This repository houses five Jupyter notebooks that document my work creating an out-of-core computation + online learning pipeline. Every effort was made to make this work reproducible, including the use of random seeds where appropriate. Furthermore, the code is documented and designed in such a way that I hope many will find it useful, even if some hacking is required for your particular application. Every effort was made to eliminate bugs or mistakes. There is no guarantee that this code is bug-free, however. Use at your discretion.
The first notebook entitled 1_Retrieve_And_Preprocess_Data.ipynb shows how to read data directly into memory using pandas as well as how to save it to HDF5 with Blosc compression.
The second notebook entitled 2_Train_Test_Split.ipynb splits the raw data into training and test sets. These too are saved to HDF5. This is not necessarily required for a true online learning pipeline.
The third notebook entitled 3_Create_Multiple_Files_For_Iterating.ipynb is not actually part of the pipeline. I merely show how to break the training dataset created in the second notebook into multiple files. The point of this exerise is to later show Dask's ability to handle multiple files with ease using wild card searches.

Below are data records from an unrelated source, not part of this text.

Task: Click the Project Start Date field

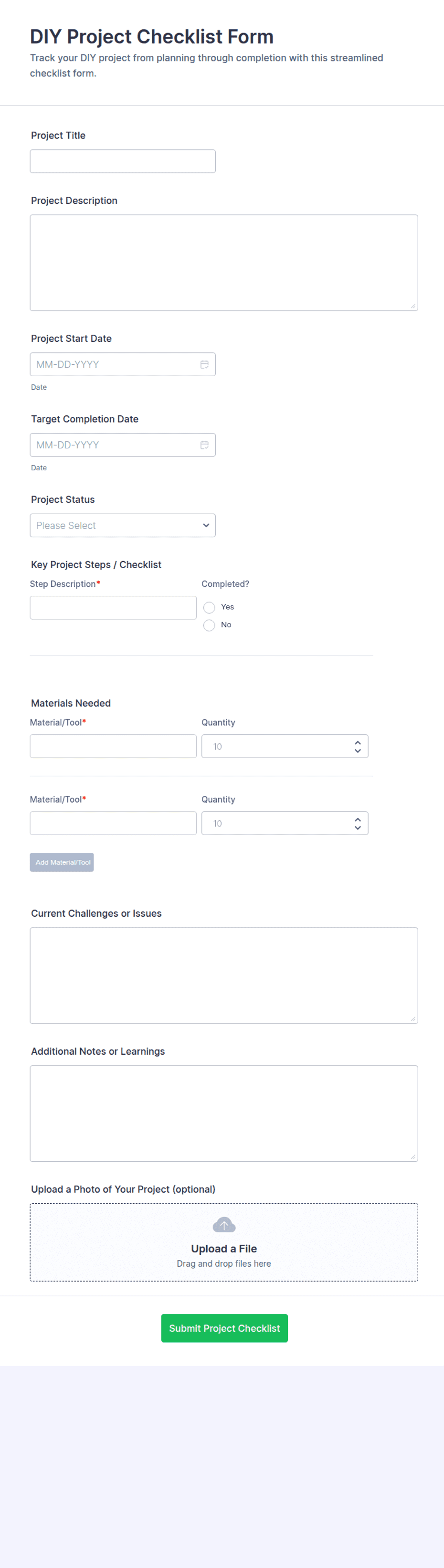Action: (x=123, y=365)
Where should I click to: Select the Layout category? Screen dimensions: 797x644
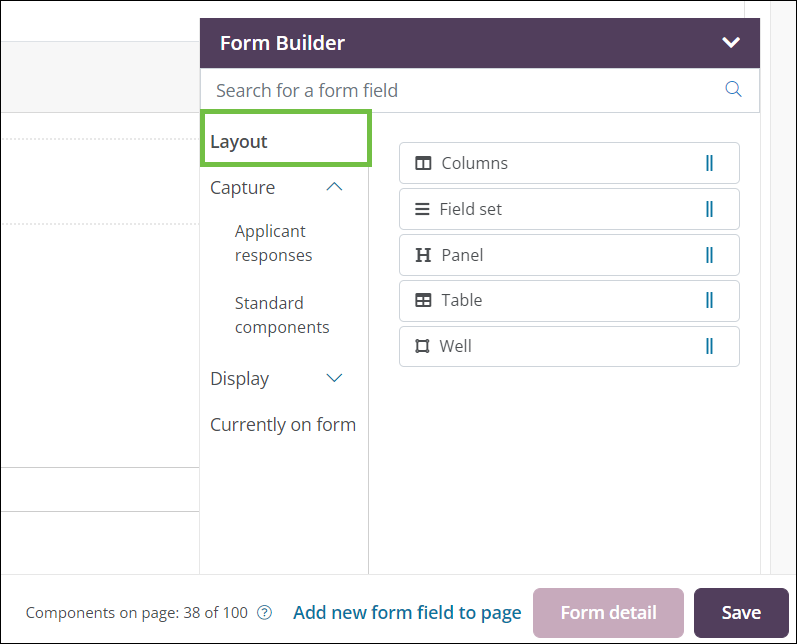239,141
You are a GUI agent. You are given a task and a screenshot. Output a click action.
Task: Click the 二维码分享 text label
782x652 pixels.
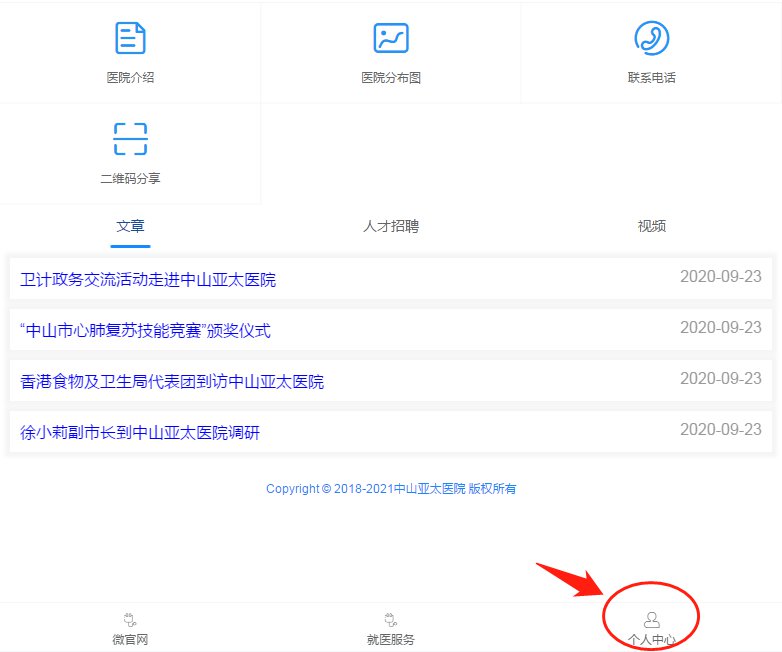(130, 179)
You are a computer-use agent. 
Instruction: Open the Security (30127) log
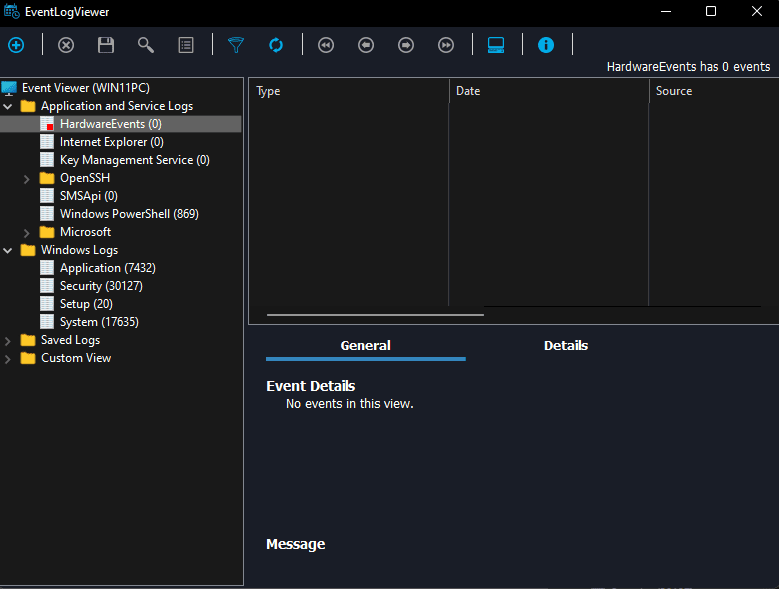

The fourth notebook entitled 4_Exploratory_Data_Analysis.ipynb is merely included for those wanting more detail about the Higgs dataset. Basic EDA is provided. This too is not required for a true online learning pipeline, though outliers and missing values would surely cause problems.
The fifth notebook entitled 5_Online_Learning.ipynb is the most interesting. It includes all code required to link Dask and Sklearn, creating a true out-of-core and online learning pipeline.
I hope you find something useful here and if you discover any mistakes please let me know.